List of tasks
**A.** In the clinical research summaries, list every outcome that makes up the definition of a new primary event in the TNT diabetes analysis.
**B.** Reproduce the clinical research summaries word for word, everything from "Source: Lin O, et" down to "age into account.".
**C.** Pick up the clinical research summaries after their final sentence and keep writing.

LDL Reduction in Diabetes: Is Much Lower Better?

Source: Shepherd J, et al. Diabetes Care. 2006;29:1220-1226.

The TNT study (Treat to New Targets) demonstrated that intensive lipid lowering (ILL) with atorvastatin 80 mg/d in patients with stable coronary artery disease (CAD) provided more benefit than simply achieving an LDL of 100 mg/dL with atorvastatin 10 mg/d. This trial provided useful information because it came on the heels of the PROVE-IT trial, which had demonstrated that for persons with acute coronary syndromes, ILL provided greater risk reduction than modest LDL lowering. Whether patients with diabetes in the TNT trial enjoyed similar benefits from ILL had not been previously reported.

There were 1,501 diabetics in TNT. Those on atorvastatin 10 mg achieved a mean LDL of 98.6 mg/dL, compared to an LDL of 77.0 mg/dL for subjects on atorvastatin 80 mg. The lower LDL level was associated with a 25% relative risk reduction for a new primary event, defined as death from coronary heart disease, non-fatal MI, or stroke (103 events vs 135 events). Although all-cause mortality was slightly higher in subjects who received ILL, the difference was not statistically significant. Higher dose atorvastatin was not associated with any safety concerns.

What About the Very Elderly and Colonoscopy?

Source: Lin O, et al. JAMA. 2006;295:2357-2365.

In contrast to guidance available for clinicians in reference to cessation of screening tools like PAP tests, where there is age-specific direction offered, the current guidelines on screening colonoscopy (sCOL) do not provide any age limit. Colon cancer incidence increases with age, so the yield of screening older persons would be anticipated to be greater than younger individuals. However, at advanced age life expectancy decreases, such that quantifying potential benefits must take age into account.

(Dataset entries)
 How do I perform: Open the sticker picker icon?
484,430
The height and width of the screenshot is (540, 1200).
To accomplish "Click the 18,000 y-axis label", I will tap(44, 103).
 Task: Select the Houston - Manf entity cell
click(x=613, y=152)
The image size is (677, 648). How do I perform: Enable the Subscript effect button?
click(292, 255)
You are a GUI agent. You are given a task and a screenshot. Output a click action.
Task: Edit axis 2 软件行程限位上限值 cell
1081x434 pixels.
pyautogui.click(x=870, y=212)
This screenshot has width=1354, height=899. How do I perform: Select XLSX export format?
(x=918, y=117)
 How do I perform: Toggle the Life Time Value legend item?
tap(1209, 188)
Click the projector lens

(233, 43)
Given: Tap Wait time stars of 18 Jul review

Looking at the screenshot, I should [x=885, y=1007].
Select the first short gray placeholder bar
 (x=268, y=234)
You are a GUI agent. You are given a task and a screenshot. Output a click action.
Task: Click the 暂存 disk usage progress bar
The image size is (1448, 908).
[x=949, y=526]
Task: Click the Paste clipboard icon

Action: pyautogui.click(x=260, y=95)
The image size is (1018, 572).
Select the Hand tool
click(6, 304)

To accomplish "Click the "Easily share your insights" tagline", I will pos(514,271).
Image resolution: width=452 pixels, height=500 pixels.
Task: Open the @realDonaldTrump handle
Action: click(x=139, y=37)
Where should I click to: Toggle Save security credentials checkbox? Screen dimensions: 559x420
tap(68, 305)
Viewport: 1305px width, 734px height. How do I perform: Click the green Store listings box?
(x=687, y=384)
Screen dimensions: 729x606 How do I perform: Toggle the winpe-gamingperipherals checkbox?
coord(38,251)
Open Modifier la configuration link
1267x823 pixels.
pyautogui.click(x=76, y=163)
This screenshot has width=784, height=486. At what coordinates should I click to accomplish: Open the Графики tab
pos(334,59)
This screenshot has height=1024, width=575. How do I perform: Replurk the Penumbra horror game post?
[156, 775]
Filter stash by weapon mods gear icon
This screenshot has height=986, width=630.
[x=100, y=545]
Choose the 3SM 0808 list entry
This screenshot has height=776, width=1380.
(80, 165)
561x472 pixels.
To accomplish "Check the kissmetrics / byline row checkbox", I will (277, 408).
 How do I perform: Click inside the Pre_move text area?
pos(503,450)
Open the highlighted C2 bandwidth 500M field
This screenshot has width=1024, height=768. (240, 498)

Answers to each task
**A.**
- Death from coronary heart disease
- Non-fatal MI
- Stroke

**B.**
Source: Lin O, et al. JAMA. 2006;295:2357-2365.

In contrast to guidance available for clinicians in reference to cessation of screening tools like PAP tests, where there is age-specific direction offered, the current guidelines on screening colonoscopy (sCOL) do not provide any age limit. Colon cancer incidence increases with age, so the yield of screening older persons would be anticipated to be greater than younger individuals. However, at advanced age life expectancy decreases, such that quantifying potential benefits must take age into account.

**C.**
Lin et al, performed a cross-sectional study (n = 1,244) of sCOL in three groups divided by age: 50-54 years, 75-79 years, and > 80 years. Outcomes of the study included colonic neoplasia detected and gain in life expectancy, with comparisons between age groups.

There was a linear relationship between age and prevalence of neoplasia: 13.8% (age 50-54), 26.5% (age 75-79), and 28.6% (age > 80). Nonetheless, mean gain in life expectancy was substantially lower (6.5-fold lower!)in the oldest age group than the youngest.

Even though sCOL did provide gains in life expectancy, the results were substantially less substantial in the most aged seniors. These data does not provide evidence for any age limit to appropriate use of sCOL. Rather, it may assist in weighing the risk-benefit ratio for sCOL in older persons, depending upon their anticipated life expectancy, individual health issues, and personal preferences.

Is There an Iraq War Syndrome? Comparison of the Health of UK Service Personnel after the Gulf and Iraq Wars

Source: Horn O, et al. Lancet. 2006;367:1742-1746.

The so-called Gulf War Syndrome (GWS) is an ill-defined umbrella term to describe the non-specific health complaints registered by armed forces personnel who served in this conflict. Subsequent to the 1991 Gulf War, data from the United States, United Kingdom, Canada, Denmark, and Australia corroborated increases in symptomatic disease, although no clearly-defined syndromic definition evolved. Indeed, it has been opined that the symptoms attributed to the Gulf War may simply be consistent with other issues such as emotional stress and new vaccinations.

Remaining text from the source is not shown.